[[ Material to process, beginning ]]

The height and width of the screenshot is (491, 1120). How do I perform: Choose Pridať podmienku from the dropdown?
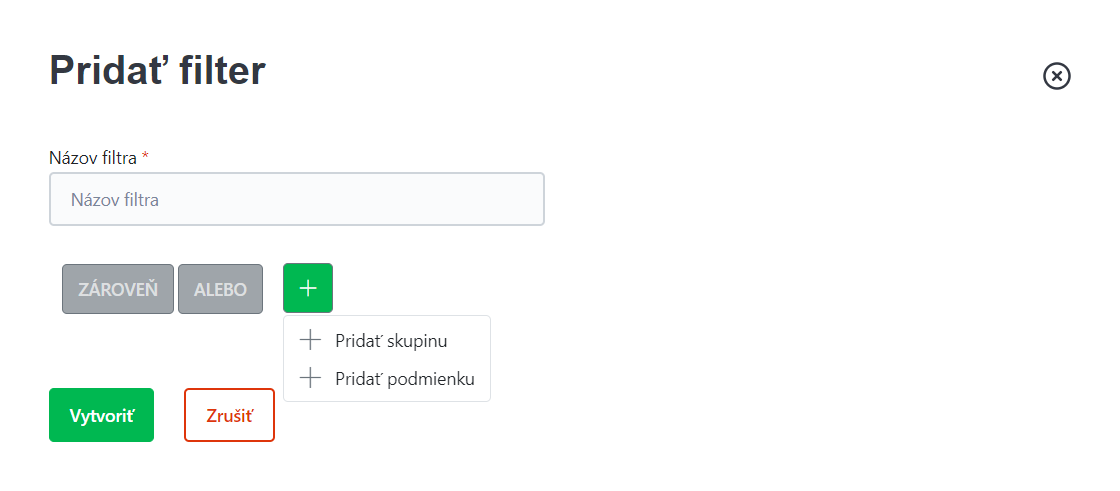387,378
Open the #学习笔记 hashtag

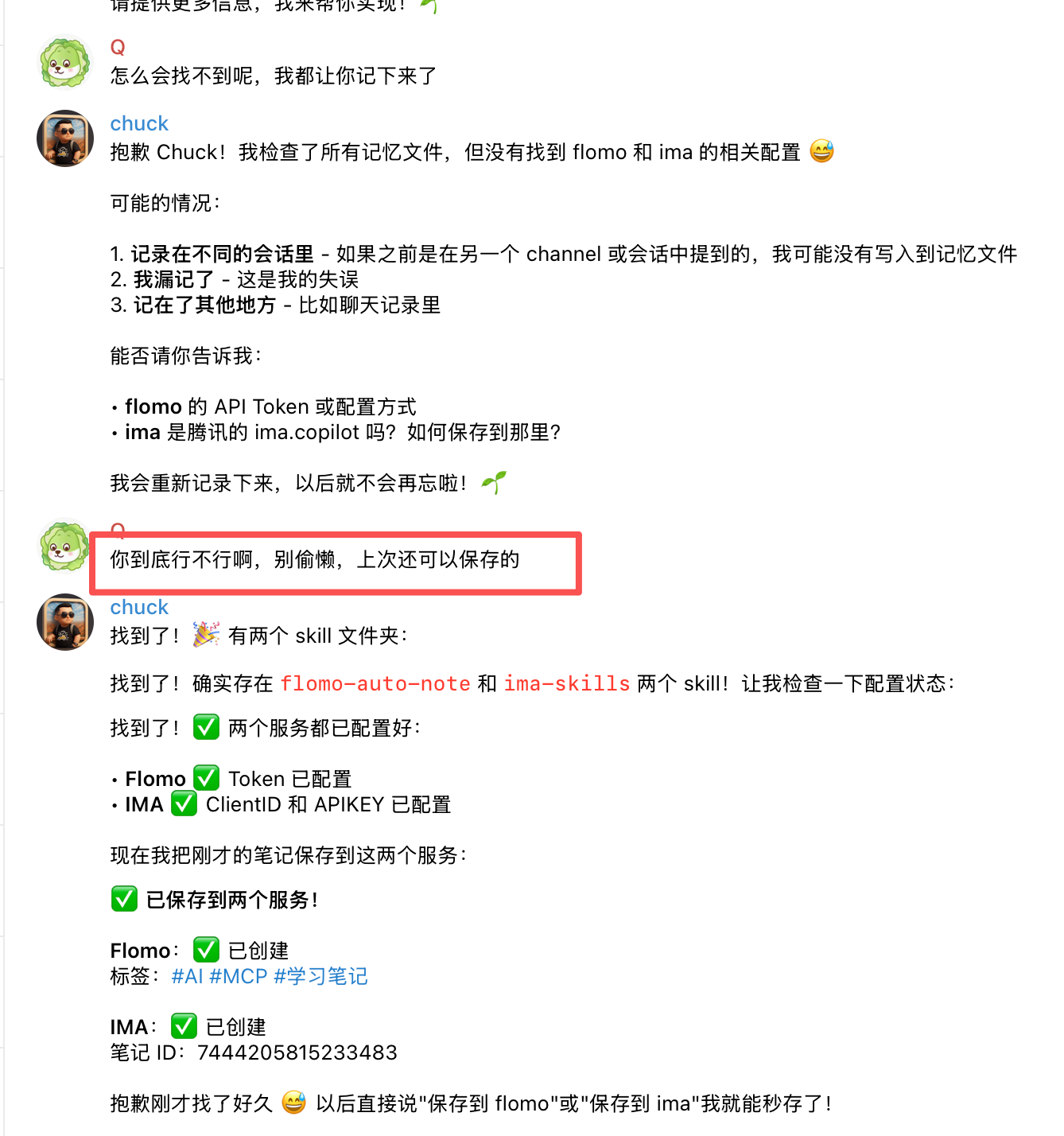tap(320, 976)
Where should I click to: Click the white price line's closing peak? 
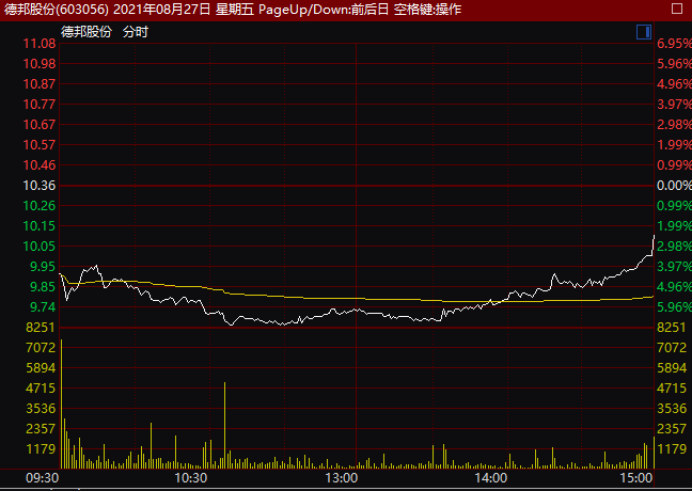pos(654,237)
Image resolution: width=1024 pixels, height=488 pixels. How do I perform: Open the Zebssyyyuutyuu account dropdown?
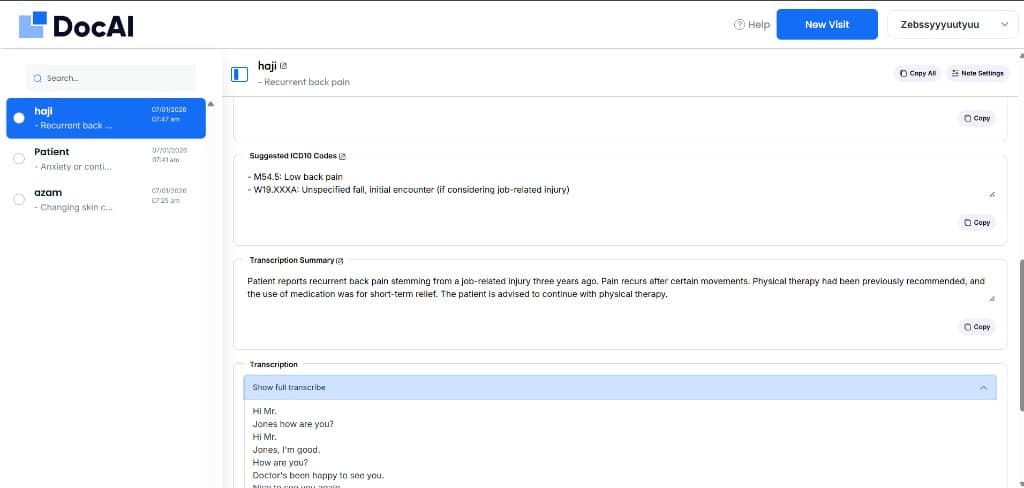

[[ Material to process, end ]]

■ **Exercise details**
Repeat the listing exactly; do not print any picture.

■ **Your response**
The height and width of the screenshot is (491, 1120). How do I perform: Choose Pridať podmienku from the dropdown?
387,378
Open the #学习笔记 hashtag

tap(320, 976)
Where should I click to: Click the white price line's closing peak? 
pos(654,237)
Image resolution: width=1024 pixels, height=488 pixels. How do I perform: Open the Zebssyyyuutyuu account dropdown?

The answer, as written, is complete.